═════ Текст для чтения ═════

Но почему же кое-что осталось? Без слов, допустим, но Баху-то учат. Потому что — для врагов, вот почему. Спасением какой-то части культуры мы обязаны исключительно нашему врагу. Для него растят лауреатов конкурсов, для него устраивают выставки Моску — Пари, для него отделывают Даниловский монастырь, для него издают Мандельштама: для его миролюбивой части. Так что нам возлюбить врагов не нужно и советовать. Более того, где враг многочисленнее, там и культуры больше. В этом разница между Портом Семи Морей и Брянском, которого враг никогда не увидит.

В Брянске страшны буквы. Не буквы плакатов, о них я не говорю. Названия магазинов. ДОМОВАЯ КУХНЯ означена такими письменными знаками, что сразу осознаешь ответственность, сразу вспомнишь, что, покупая котлету или не покупая ее, ты исполняешь свой гражданский и патриотический долг — смотри же, исполняй его бдительно: враг не дремлет, и каждый момент нашей жизни есть борьба и государственная тайна. Так говорят литеры Домовой кухни. Мемориалы же…

— Вон, видите, Холм Бессмертия. Он создавался, как везде, ну, вы знаете…

— ?

— Каждый житель принес горсть земли. Не горсть, мешочек, скажем. Шли с четырех сторон. Вот так.

═════ Исходные данные ═════

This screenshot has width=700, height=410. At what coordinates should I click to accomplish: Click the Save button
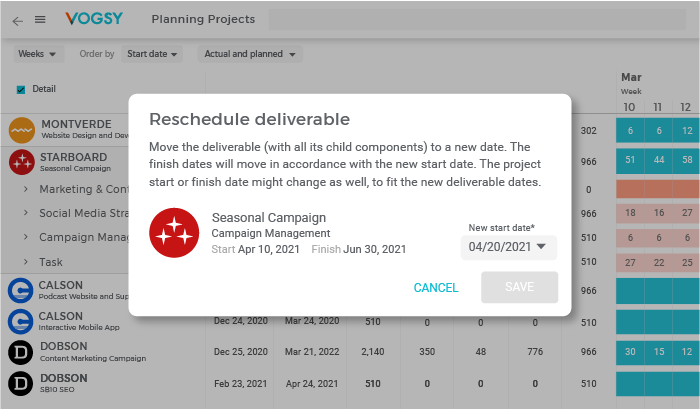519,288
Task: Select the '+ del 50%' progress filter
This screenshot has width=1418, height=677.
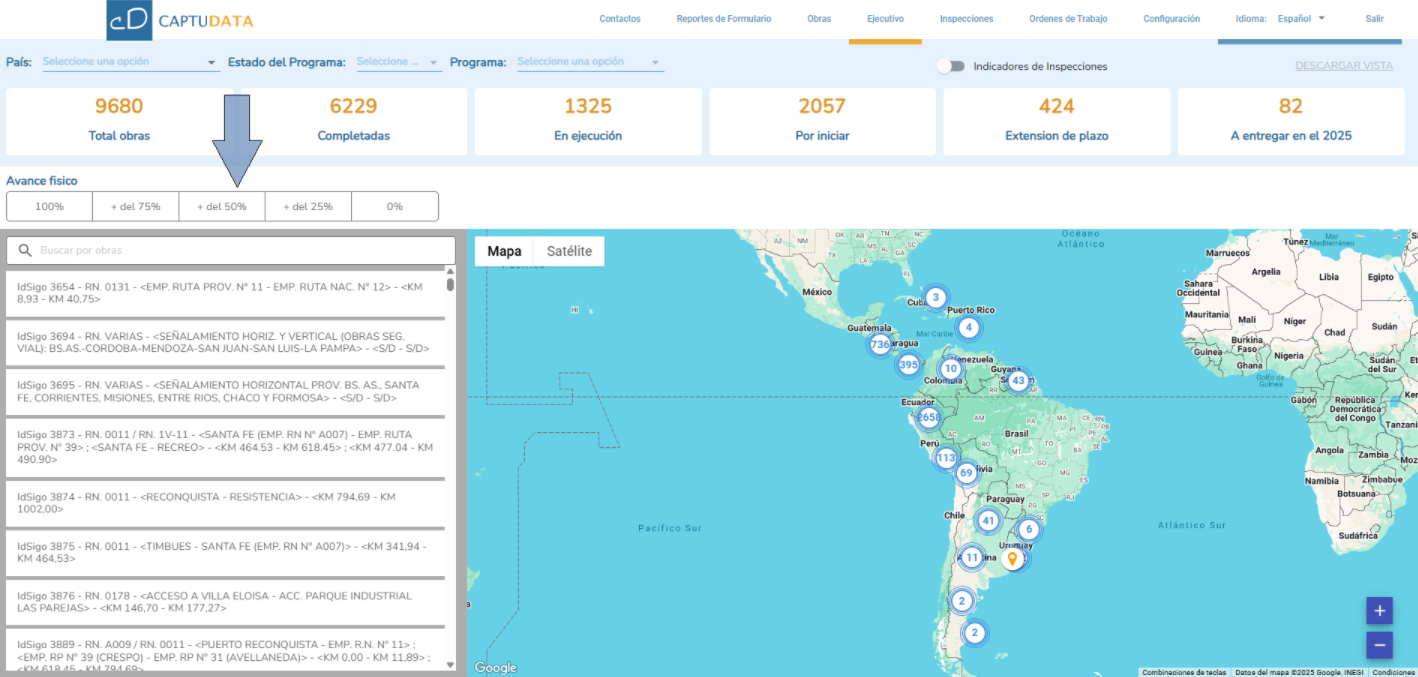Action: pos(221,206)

═════

- _Задания_
1 – Что, согласно отрывку о Брянске, страшно в этом городе?
2 – Сколько строк в записях содержат слово "height"? Укажите только число.

- _Ожидаемые результаты_
1 – Буквы в названиях магазинов.

2 – 2